Questa settimana HSBC ha scosso i mercati con una perdita inattesa di 400 milioni di dollari legata a un caso di frode che ha coinvolto un istituto di credito ipotecario britannico, riaccendendo i riflettori sulle banche e sul loro profondo coinvolgimento nel settore del private credit.

La perdita di HSBC, relativa a un prestito concesso ad Atlas SP (unità sostenuta da Apollo) e al finanziamento di Market Financial Solutions (MFS), è riconducibile più a pratiche fraudolente che alle attuali preoccupazioni su liquidità e redditività del private credit.

Tuttavia, tale perdita spiega perché le autorità di regolamentazione globali siano sempre più preoccupate per l'esposizione degli istituti bancari verso l'industria del private credit, un mercato da 3.500 miliardi di dollari, evidenziando la natura spesso indiretta e opaca di tali finanziamenti.

Il Financial Stability Board (FSB), l'organismo di vigilanza finanziaria globale, ha lanciato un avvertimento sui crescenti rischi derivanti dalle sempre più strette interconnessioni tra le banche e il mercato del private credit.

L'FSB ha citato timori legati a un potenziale aumento dei default, all'elevata concentrazione degli investimenti e a una generale mancanza di trasparenza all'interno del settore.

Un'analisi di Reuters ha evidenziato un interessante cambiamento derivante da queste tensioni: un riequilibrio del panorama dei prestiti tra fondi privati e banche convenzionali.

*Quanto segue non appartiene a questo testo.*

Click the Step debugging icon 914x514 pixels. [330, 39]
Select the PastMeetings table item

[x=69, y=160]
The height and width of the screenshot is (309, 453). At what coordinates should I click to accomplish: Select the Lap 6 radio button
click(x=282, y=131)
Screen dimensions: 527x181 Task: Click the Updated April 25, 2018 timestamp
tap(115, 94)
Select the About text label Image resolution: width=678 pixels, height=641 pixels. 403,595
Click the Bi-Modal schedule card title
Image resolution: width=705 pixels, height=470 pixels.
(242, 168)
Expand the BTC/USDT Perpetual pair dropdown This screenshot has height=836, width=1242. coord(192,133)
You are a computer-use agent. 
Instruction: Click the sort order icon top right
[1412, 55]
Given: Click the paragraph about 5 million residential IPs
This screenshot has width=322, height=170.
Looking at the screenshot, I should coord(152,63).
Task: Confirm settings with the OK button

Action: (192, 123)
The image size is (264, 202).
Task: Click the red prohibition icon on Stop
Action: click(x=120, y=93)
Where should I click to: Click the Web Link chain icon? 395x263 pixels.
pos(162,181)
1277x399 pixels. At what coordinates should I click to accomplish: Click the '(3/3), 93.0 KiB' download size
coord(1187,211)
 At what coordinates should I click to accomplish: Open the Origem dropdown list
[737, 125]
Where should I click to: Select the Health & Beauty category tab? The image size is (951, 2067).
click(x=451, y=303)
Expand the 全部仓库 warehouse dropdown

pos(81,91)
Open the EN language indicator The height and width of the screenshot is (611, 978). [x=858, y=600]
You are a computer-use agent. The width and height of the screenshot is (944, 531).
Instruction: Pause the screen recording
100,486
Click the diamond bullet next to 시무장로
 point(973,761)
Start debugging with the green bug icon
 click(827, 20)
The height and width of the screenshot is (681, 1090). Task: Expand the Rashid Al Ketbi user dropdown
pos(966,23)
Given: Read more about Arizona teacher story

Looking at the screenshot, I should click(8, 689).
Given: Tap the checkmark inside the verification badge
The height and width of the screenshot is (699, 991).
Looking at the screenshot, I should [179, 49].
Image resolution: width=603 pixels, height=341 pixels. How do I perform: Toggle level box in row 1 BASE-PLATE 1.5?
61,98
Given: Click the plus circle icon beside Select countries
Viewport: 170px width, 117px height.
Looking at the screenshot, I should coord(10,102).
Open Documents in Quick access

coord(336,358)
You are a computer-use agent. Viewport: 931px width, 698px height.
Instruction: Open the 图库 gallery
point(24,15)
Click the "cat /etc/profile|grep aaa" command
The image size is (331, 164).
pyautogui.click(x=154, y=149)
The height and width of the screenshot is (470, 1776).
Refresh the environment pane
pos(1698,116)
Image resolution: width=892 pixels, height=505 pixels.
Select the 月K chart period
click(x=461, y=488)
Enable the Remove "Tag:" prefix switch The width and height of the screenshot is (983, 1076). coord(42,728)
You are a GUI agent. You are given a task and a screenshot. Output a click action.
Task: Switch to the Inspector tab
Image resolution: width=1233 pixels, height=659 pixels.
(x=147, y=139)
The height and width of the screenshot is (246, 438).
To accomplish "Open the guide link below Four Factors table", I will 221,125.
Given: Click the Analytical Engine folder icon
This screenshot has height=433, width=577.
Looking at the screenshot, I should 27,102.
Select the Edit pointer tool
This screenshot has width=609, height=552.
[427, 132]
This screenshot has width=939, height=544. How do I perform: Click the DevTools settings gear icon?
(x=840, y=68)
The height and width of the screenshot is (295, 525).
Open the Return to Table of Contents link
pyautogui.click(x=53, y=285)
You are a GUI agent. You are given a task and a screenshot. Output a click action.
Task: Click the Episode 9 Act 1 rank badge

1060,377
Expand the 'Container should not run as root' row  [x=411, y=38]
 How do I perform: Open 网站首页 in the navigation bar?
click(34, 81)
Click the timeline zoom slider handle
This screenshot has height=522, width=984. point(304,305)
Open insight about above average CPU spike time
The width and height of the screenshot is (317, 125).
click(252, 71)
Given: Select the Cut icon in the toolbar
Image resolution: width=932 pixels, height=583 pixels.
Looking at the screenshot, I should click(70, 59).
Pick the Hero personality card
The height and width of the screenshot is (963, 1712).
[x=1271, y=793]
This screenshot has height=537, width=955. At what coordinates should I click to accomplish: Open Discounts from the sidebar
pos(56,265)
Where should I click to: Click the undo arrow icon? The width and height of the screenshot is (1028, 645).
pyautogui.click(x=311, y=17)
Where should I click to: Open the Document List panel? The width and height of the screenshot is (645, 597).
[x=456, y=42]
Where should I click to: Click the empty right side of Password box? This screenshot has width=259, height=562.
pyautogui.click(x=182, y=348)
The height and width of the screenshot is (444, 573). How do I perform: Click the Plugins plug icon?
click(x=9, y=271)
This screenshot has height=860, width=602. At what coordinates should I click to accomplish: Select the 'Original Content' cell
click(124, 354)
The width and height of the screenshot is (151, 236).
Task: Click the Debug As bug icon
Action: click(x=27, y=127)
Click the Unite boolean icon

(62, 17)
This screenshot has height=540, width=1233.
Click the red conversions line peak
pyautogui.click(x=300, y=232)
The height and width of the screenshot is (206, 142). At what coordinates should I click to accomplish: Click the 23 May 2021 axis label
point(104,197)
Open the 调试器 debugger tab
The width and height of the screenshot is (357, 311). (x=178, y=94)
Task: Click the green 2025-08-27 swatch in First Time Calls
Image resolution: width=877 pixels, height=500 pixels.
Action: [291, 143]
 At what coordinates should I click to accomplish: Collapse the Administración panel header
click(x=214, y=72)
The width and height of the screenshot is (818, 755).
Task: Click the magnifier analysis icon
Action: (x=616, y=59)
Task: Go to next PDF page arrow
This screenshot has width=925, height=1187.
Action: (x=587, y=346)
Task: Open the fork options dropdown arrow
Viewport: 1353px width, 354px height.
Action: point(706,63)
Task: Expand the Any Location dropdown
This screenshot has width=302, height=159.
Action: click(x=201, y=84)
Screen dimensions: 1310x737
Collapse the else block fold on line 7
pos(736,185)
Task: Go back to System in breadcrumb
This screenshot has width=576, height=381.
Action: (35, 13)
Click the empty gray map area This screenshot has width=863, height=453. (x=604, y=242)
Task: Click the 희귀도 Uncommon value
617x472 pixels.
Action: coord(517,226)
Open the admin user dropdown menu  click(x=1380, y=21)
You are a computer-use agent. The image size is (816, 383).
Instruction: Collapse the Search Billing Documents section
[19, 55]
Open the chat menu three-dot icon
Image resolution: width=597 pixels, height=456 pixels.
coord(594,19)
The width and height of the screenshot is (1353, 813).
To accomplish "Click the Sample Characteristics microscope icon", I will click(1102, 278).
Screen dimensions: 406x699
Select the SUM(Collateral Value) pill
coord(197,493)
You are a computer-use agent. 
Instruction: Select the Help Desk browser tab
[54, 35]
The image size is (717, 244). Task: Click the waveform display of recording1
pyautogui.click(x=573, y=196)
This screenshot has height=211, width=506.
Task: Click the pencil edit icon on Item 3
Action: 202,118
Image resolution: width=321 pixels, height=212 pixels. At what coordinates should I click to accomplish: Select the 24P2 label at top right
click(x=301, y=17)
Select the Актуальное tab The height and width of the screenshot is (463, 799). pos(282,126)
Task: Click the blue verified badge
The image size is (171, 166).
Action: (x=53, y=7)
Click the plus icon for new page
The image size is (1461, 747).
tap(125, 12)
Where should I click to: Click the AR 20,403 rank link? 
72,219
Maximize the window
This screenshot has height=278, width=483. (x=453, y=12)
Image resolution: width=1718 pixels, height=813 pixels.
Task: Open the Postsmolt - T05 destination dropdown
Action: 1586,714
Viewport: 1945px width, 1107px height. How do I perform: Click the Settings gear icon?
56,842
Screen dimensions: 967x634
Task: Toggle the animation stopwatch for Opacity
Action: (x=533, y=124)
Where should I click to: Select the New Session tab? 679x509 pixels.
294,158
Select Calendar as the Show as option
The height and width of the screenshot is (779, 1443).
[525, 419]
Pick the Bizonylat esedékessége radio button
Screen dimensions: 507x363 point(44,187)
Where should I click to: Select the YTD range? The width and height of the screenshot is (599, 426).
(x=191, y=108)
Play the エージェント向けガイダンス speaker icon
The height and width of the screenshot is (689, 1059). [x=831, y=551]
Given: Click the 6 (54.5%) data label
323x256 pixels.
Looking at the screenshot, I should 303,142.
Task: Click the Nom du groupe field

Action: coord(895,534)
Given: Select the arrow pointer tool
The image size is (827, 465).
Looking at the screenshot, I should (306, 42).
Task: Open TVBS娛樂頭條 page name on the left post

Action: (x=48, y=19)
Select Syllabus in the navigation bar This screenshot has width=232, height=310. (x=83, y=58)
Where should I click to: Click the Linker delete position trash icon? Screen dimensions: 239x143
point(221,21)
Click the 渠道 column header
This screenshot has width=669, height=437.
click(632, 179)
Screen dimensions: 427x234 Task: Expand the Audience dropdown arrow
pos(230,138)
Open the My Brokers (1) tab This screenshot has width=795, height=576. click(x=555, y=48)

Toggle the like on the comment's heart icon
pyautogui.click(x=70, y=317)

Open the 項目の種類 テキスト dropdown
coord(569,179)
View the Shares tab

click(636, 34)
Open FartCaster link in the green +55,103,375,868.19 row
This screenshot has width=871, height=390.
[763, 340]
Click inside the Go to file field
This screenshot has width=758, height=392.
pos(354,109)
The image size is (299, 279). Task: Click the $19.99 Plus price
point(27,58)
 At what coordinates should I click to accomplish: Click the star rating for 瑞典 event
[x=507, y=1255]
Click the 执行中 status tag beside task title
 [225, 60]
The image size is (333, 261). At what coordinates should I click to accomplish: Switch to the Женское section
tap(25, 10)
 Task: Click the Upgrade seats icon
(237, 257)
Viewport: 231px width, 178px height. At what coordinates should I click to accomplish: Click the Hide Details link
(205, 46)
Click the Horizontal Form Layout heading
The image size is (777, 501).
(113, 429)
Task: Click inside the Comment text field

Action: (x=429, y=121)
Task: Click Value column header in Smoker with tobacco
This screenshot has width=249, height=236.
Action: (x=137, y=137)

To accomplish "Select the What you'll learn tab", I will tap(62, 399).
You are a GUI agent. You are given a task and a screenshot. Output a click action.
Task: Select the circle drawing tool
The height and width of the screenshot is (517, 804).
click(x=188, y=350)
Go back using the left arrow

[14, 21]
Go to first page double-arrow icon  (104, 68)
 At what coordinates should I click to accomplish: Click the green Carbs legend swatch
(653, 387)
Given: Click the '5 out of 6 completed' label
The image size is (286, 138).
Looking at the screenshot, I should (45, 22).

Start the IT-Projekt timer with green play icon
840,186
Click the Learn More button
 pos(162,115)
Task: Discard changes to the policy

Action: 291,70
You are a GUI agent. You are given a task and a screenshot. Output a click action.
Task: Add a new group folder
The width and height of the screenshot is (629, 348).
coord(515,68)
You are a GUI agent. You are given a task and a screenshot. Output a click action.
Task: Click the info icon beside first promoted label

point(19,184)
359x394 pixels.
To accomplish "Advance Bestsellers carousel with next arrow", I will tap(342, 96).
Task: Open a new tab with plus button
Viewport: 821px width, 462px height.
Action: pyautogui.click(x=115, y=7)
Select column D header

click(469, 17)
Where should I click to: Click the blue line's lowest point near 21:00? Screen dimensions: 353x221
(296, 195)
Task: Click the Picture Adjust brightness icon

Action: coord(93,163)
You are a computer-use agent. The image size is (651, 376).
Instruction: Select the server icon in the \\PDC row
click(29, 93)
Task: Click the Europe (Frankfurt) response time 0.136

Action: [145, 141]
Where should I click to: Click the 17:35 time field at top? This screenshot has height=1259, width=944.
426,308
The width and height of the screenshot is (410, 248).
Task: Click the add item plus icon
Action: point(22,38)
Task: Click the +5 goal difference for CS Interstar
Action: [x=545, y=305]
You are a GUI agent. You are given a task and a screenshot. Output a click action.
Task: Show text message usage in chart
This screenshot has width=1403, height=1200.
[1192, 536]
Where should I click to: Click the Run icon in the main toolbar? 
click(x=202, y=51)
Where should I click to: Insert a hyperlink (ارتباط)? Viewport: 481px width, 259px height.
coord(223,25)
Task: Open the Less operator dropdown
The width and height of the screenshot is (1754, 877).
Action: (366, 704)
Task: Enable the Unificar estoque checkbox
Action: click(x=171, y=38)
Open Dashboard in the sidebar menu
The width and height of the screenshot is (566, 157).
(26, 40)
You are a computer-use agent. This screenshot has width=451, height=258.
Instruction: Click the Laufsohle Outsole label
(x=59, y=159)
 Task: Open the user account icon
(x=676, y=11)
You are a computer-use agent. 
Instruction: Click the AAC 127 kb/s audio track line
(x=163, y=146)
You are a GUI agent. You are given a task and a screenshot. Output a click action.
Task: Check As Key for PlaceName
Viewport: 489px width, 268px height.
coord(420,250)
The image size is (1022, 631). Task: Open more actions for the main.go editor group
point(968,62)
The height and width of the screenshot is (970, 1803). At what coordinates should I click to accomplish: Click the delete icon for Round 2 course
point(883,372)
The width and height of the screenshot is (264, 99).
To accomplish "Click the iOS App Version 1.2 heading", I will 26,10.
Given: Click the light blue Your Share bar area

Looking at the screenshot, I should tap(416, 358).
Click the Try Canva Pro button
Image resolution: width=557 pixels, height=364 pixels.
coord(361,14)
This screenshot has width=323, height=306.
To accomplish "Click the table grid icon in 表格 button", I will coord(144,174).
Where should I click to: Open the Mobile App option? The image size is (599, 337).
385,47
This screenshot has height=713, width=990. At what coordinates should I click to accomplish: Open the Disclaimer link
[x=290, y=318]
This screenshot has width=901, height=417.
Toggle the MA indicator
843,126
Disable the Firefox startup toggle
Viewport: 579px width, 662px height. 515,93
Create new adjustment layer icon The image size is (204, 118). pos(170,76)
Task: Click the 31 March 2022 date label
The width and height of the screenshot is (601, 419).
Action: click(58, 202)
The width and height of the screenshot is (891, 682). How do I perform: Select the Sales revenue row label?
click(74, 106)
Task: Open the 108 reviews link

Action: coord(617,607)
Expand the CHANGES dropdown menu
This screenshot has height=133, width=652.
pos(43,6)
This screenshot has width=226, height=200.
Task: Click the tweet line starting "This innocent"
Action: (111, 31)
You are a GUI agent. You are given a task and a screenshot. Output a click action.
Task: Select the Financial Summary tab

Lo studio ha rilevato che alcuni mutuatari statunitensi si stanno allontanando dal private credit per optare per prestiti sindacati guidati dalle banche, poiché le condizioni di finanziamento nel mercato del private credit sono diventate meno competitive e il credito bancario tradizionale risulta notevolmente più economico per determinate società.

Ulteriori risultati trimestrali delle Business Development Companies (BDC) quotate hanno illustrato l'impatto delle tensioni nel settore software sul private credit. Reuters ha riportato che i principali asset manager, Blackstone e BlackRock, hanno entrambi ridotto la valutazione dei propri fondi di private credit nel primo trimestre.

BlackRock, ad esempio, ha tagliato il valore di un fondo del 5%, mentre il Secured Lending Fund di Blackstone ha visto il proprio valore patrimoniale netto (NAV) per azione scendere del 2,4%.

Il più grande fondo di private credit quotato di Blue Owl prevede di ridurre la propria esposizione al settore software, segnalando una rivalutazione del comparto in termini di multipli, prospettive di crescita e aumento della concorrenza nei finanziamenti al settore.

Per onestà intellettuale, sebbene esistano preoccupazioni su potenziali default nel private credit, non è imminente un'ondata generalizzata di scadenze che richiedano un rifinanziamento immediato. Un'analisi di Reuters, basata sui documenti depositati presso la Securities and Exchange Commission (SEC) statunitense da 74 fondi di private credit, suggerisce che i principali 'muri di scadenze' del debito per i mutuatari del settore si collochino generalmente più avanti, nel 2027 e nel 2028.